Shane and Bobby started driving horses when they were children on their family’s ranch, The Bar Lazy L. They have been doing it ever since.
It takes 90 days to get a Quarter Horse in top shape for the events, Shane said. Many teams begin early and shoot for the World Championships, which take place in March. The Yeagers have been to the event about a half dozen times, Shane said.
For Shane, one goal is searching for the perfect race, which he said he has yet to achieve. That sort of race would mean both horses start out perfectly, in stride together, take every bump the same through the race, then beat the other racing chariot by only a fraction of a second.

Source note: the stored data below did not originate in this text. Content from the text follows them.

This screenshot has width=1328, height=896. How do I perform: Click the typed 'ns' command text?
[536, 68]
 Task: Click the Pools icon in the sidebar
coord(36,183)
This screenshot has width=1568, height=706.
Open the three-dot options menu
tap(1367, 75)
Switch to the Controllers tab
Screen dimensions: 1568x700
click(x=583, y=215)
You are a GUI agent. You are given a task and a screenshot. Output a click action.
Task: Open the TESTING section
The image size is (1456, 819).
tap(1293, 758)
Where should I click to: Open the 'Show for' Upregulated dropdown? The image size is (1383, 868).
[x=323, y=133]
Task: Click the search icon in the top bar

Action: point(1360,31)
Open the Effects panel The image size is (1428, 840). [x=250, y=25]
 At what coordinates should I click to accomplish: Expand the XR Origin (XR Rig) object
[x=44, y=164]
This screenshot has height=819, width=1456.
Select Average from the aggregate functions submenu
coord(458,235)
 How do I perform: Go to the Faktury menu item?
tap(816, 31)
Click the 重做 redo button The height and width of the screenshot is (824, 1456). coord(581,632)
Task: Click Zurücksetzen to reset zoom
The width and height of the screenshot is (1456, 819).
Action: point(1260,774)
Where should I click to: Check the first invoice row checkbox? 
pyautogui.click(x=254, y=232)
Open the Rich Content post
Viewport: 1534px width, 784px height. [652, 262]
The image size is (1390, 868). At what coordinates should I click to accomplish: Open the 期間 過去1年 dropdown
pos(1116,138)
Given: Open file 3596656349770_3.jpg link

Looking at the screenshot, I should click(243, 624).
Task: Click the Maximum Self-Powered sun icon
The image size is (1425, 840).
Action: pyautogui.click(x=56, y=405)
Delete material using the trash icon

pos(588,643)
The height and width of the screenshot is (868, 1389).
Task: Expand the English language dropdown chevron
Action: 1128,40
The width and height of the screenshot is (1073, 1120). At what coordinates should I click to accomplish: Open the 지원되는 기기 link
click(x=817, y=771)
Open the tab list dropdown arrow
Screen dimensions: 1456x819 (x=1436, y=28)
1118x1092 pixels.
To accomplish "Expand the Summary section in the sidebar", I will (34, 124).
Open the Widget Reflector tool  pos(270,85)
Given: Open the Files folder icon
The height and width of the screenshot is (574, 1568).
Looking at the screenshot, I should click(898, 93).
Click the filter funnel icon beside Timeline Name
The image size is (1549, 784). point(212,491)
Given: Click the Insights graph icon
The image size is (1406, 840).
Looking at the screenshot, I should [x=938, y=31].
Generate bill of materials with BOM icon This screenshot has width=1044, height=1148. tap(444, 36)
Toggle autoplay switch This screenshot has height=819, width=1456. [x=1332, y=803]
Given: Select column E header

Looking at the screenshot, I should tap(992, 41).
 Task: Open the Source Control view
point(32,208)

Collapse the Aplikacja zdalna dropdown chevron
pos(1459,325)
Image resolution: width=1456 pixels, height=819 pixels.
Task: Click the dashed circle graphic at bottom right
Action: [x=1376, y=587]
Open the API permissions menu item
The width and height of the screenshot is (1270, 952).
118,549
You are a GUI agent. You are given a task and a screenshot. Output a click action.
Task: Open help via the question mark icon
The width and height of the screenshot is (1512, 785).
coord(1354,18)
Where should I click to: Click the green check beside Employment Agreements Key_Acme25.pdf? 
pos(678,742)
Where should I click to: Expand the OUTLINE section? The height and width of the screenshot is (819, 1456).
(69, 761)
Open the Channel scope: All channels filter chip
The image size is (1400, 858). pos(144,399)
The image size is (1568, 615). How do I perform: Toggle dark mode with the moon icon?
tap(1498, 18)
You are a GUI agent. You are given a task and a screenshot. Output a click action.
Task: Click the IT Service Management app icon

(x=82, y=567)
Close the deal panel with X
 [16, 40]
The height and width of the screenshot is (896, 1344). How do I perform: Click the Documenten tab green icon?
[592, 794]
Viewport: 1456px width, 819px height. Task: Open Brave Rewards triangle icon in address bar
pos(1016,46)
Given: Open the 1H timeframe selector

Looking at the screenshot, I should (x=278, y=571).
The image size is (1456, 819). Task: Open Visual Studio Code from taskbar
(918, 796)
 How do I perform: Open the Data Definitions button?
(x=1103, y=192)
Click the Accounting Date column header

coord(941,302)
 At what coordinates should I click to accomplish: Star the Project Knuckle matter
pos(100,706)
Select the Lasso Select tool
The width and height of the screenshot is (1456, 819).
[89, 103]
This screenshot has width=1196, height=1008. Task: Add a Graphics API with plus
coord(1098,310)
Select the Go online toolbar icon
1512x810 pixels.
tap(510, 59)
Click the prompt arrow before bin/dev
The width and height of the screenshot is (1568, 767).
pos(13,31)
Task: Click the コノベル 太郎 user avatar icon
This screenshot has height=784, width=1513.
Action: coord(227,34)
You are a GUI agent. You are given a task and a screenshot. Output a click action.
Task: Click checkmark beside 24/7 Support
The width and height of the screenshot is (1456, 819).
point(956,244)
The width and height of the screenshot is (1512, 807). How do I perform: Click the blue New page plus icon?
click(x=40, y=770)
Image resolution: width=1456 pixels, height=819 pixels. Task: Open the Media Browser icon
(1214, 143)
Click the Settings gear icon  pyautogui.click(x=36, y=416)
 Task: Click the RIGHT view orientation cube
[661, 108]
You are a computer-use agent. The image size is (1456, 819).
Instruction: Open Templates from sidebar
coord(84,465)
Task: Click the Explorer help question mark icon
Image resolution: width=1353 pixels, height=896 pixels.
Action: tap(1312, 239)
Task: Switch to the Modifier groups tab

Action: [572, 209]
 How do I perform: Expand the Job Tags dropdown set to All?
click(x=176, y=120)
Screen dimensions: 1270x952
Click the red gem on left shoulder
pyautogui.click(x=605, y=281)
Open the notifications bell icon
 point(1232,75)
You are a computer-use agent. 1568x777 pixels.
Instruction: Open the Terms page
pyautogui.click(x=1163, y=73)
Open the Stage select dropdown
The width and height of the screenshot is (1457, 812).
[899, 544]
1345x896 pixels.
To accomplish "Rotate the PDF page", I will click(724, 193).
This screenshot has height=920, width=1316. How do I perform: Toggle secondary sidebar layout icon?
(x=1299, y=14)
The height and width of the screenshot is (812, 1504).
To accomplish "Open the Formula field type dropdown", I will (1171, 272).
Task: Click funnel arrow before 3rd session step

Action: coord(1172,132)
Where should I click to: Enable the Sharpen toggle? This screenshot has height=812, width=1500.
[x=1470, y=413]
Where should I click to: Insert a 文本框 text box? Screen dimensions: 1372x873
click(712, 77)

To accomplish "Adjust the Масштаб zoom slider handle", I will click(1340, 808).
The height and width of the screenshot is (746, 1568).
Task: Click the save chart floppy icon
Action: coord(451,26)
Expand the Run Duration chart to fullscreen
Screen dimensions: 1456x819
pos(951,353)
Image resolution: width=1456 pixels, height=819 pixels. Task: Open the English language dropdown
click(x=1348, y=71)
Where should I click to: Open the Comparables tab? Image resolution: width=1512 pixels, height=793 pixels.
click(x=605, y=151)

Jeremy Decker said that the races were good Saturday and Sunday, though the track conditions were kind of slow.
He said it was good to have the crowds of spectators who always come out for Winter Carnival, especially those people who have never seen the sport before.
“They get pretty excited once they figure out what it’s all about,” Decker said.
Decker is somewhat of a newcomer to the sport — he’s run horses for the past six or seven years. He was watching a race when Shane Yeager told him he should try racing, and the next day, Shane Yeager brought a team for Decker to race.
“I’ve been running ever since,” Decker said.
As for his win on Winter Carnival weekend, he said simply, “My horses were just up to the challenge, and they ran really good today.”
The State Championship chariot races are in Steamboat Springs at noon Feb. 26 and 27 in the track behind the Brent Romick Rodeo Arena.